I don’t hear that sound often these days so I can be forgiven for not identifying it instantly. It is of course a ruffed grouse pumping its cupped wings against the air and creating a drumming sound.
Male ruffed grouse or partridge stand on a log or rock in the spring and drum to attract females. As he drums a ruff of dark feathers expands around his neck and he arches his tail feathers into a broad fan.
Witnessing drumming and strutting is a joy of the spring forest. It is one that I experience less and less with each passing year.
Ruffed grouse populations are down throughout much of North America. Many upland game hunters have stopped hunting them.
I am reluctant to shoot a grouse in the fall despite the fact they are one of the finest game birds around; fun to hunt and the best eating bird in the woods. I’ll take grouse over domestic chicken or turkey any day.
I can’t bring myself to shoot one because they have become so scarce in areas where I go. I figure every one I leave alive might help grouse populations get back to where they once were.
I saw a decline in my hunting area in the early 2000s. The small flocks I used to encounter were rarely seen. Then sightings of pairs and singles became less frequent.
Any wildlife decline in one area can be the result of localized conditions so I assumed it was me just having poor luck. About the same time however hunters in Pennsylvania where the ruffed grouse is the state bird began noticing population declines. Then other northeastern U.S. states reported falling numbers.
Wildlife biologists always talked about eight- to 10-year cycles in which grouse populations waxed and waned. Population declines were attributed to periods of heavy predation parasitic infestations or severe weather. As these periods passed populations bounced back.
However grouse populations have not bounced back in many areas. What is happening to ruffed grouse is more than regular up and down cycles.
Last year a U.S. game bird report said grouse populations in the northeastern states have declined at least 30 per cent in the last 30 years. It predicted continuing declines unless the causes are clearly identified and addressed.
The causes are the subject of much study and debate in the U.S. One of the main theories of cause has been habitat loss.
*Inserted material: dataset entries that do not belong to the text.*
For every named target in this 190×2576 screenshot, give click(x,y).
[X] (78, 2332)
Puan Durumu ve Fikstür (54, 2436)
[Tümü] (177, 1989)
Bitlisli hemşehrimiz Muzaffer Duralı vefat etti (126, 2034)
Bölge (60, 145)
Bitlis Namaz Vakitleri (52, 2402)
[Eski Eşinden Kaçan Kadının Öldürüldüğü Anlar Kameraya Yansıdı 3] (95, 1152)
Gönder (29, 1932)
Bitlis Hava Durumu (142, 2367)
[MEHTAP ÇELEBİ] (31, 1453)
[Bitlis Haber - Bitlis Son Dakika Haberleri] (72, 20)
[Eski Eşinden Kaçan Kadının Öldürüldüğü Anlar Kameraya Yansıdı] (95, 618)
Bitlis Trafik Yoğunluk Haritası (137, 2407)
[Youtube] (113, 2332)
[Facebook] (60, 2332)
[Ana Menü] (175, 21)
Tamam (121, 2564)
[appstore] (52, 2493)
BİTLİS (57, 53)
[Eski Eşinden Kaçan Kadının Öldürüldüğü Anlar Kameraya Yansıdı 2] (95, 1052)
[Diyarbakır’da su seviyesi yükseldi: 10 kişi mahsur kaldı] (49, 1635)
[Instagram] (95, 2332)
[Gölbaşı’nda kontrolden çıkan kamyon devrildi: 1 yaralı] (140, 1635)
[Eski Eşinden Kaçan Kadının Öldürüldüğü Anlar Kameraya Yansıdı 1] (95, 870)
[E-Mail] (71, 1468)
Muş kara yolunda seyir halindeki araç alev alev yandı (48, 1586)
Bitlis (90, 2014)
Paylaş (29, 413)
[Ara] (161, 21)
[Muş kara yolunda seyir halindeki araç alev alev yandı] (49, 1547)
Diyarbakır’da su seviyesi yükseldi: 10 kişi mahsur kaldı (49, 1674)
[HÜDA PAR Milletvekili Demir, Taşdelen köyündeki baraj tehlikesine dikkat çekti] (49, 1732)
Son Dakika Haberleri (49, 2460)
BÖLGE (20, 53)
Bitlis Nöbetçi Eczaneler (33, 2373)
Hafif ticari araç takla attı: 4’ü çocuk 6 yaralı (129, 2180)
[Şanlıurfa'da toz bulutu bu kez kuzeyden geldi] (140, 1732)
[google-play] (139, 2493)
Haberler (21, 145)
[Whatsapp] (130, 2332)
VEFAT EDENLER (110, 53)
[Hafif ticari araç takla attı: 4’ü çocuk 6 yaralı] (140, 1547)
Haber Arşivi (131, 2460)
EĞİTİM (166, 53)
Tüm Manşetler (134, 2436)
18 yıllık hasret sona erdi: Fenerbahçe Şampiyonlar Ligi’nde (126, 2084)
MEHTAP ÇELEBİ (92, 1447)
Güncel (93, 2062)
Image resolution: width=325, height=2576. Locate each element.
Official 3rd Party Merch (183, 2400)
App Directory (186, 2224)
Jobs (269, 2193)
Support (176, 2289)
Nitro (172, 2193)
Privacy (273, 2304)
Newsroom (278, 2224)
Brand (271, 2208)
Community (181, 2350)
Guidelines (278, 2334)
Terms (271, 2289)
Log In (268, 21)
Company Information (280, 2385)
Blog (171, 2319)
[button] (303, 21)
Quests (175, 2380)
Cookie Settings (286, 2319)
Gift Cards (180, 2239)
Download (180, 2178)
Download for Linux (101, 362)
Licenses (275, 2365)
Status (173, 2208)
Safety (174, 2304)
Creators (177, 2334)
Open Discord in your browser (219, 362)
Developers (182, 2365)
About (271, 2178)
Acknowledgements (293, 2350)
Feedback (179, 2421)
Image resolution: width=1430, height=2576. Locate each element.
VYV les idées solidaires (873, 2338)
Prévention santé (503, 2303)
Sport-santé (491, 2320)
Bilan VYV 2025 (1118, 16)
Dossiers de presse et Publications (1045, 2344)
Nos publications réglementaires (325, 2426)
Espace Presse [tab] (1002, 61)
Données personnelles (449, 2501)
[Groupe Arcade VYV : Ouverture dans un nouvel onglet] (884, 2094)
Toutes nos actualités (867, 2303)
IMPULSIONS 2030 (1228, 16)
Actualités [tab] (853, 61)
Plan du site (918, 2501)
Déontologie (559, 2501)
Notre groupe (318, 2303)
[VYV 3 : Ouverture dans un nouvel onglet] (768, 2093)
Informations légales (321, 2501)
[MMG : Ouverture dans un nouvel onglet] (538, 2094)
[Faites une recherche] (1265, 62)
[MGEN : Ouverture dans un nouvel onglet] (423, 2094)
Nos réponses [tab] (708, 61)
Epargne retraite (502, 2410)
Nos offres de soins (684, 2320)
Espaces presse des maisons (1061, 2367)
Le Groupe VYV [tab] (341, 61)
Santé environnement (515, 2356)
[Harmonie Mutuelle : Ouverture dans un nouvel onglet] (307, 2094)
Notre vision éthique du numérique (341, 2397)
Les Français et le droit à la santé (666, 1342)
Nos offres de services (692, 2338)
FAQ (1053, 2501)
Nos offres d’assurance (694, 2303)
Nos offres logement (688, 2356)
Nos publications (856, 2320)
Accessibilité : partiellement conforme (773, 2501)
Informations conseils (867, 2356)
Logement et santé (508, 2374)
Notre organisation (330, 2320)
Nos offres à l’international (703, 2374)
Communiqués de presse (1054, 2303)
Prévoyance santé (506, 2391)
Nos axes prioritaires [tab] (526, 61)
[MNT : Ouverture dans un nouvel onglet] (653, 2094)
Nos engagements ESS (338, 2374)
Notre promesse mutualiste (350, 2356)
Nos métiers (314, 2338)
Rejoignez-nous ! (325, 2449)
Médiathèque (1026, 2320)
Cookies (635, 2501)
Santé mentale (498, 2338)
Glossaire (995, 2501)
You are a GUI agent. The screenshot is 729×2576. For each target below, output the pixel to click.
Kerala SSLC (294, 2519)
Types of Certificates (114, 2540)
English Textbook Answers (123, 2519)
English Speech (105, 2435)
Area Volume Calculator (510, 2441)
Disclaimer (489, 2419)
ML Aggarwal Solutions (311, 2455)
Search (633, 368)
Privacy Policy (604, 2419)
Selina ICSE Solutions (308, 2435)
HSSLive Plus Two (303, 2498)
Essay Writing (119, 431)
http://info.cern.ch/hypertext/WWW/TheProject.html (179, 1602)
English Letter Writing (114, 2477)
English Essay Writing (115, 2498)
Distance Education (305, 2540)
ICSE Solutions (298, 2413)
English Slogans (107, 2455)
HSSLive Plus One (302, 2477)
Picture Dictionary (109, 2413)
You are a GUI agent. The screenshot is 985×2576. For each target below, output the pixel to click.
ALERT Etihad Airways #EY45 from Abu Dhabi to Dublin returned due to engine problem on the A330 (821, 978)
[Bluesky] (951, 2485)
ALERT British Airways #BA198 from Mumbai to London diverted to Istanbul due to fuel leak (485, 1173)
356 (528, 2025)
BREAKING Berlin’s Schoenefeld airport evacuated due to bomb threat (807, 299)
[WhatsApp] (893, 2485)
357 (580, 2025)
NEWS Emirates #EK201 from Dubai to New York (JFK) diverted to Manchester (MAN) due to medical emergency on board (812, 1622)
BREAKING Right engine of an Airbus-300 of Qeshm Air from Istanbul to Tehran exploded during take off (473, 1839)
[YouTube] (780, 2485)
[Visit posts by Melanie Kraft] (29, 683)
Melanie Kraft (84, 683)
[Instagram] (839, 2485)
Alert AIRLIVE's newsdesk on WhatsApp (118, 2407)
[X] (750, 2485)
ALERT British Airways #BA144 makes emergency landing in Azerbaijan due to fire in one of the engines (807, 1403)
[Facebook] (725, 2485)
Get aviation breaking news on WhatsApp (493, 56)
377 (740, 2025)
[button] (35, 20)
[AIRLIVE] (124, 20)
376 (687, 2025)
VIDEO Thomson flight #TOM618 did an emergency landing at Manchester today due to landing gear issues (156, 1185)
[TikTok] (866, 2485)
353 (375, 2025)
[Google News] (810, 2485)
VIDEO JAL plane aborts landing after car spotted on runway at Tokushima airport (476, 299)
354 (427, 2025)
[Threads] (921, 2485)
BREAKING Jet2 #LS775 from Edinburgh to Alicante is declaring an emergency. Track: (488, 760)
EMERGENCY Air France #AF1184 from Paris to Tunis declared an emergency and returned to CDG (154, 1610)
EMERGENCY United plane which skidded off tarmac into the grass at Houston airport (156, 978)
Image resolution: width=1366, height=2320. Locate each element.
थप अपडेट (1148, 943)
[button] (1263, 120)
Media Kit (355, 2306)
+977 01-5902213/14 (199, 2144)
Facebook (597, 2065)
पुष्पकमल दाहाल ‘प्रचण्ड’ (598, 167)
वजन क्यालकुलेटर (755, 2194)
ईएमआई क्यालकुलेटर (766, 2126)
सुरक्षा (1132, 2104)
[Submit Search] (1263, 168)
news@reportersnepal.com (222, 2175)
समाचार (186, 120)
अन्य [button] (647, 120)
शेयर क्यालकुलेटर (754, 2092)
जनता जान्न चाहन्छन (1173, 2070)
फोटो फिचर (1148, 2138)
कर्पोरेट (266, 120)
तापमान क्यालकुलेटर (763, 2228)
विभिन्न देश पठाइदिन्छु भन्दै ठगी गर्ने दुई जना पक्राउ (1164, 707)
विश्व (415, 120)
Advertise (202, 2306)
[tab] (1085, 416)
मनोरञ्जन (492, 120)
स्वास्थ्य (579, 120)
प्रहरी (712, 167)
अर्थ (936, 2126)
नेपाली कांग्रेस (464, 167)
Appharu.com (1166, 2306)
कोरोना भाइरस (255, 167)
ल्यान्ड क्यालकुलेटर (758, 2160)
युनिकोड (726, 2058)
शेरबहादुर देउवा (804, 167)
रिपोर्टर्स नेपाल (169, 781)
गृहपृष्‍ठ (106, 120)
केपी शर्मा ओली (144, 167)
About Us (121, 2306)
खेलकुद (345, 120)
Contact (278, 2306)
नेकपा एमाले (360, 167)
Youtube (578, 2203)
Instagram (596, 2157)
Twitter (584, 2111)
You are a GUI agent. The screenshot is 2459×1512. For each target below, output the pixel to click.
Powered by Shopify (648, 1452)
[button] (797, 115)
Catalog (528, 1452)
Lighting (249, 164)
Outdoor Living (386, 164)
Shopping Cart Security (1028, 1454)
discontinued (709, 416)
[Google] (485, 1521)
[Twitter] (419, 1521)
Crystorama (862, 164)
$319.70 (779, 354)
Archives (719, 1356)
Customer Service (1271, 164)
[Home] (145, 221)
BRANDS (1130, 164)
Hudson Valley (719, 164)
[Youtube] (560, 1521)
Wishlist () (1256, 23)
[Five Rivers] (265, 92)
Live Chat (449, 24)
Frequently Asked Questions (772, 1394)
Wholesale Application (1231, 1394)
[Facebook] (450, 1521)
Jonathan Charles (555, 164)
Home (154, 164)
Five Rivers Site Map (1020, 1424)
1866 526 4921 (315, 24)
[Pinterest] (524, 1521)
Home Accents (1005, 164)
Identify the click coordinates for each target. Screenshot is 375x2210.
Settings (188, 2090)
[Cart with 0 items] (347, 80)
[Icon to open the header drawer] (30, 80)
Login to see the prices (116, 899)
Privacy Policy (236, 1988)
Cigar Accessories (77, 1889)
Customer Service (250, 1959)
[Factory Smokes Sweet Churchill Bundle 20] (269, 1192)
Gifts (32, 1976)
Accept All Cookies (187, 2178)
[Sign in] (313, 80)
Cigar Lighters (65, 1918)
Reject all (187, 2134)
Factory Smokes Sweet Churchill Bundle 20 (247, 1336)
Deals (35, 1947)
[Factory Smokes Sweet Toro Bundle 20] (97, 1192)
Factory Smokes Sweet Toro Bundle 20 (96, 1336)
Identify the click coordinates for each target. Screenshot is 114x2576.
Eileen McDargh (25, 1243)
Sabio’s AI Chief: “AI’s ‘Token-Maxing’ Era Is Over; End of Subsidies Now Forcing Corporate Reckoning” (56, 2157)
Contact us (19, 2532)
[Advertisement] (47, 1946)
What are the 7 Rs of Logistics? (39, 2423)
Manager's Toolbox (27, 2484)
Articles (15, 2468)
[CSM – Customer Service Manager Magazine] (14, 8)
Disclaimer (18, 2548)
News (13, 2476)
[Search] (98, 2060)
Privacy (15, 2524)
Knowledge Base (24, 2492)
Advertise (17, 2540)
These birds survive mainly on buds berries catkins soft leaves and seeds. They love clover when they can get it.
These succulent foods are abundant in new growth forests. Mature forests with large canopied trees have less ground cover growth and therefore fewer food choices for grouse.
Logging and forest fires allow for new forest growth in many areas so habitat loss as a main factor in general population declines is questionable.
A recent theory is that ruffed grouse are being hit hard by mosquito-borne West Nile disease. Some research has shown that 80 per cent of grouse exposed to West Nile die or are left sick enough to be unable to survive harsh weather and predators.
There has been little to no research to determine if West Nile is a major factor in Ontario’s ruffed grouse decline.
No one is able to say definitively what is killing Ontario’s grouse. It might be habitat loss West Nile parasites or unusually heavy predation or combination of all these factors.
We need a definite answer to be able to do whatever is necessary to stop the decline and help grouse populations get back to previous levels.
The ruffed grouse is more than just a game bird. It is an important link in forest biodiversity.
As Aldo Leopold the American environmentalist wrote in his A Sand County Almanac :
“ . . . the grouse represents only a millionth of either the mass or the energy of an acre. Yet subtract the grouse and the whole thing is dead.”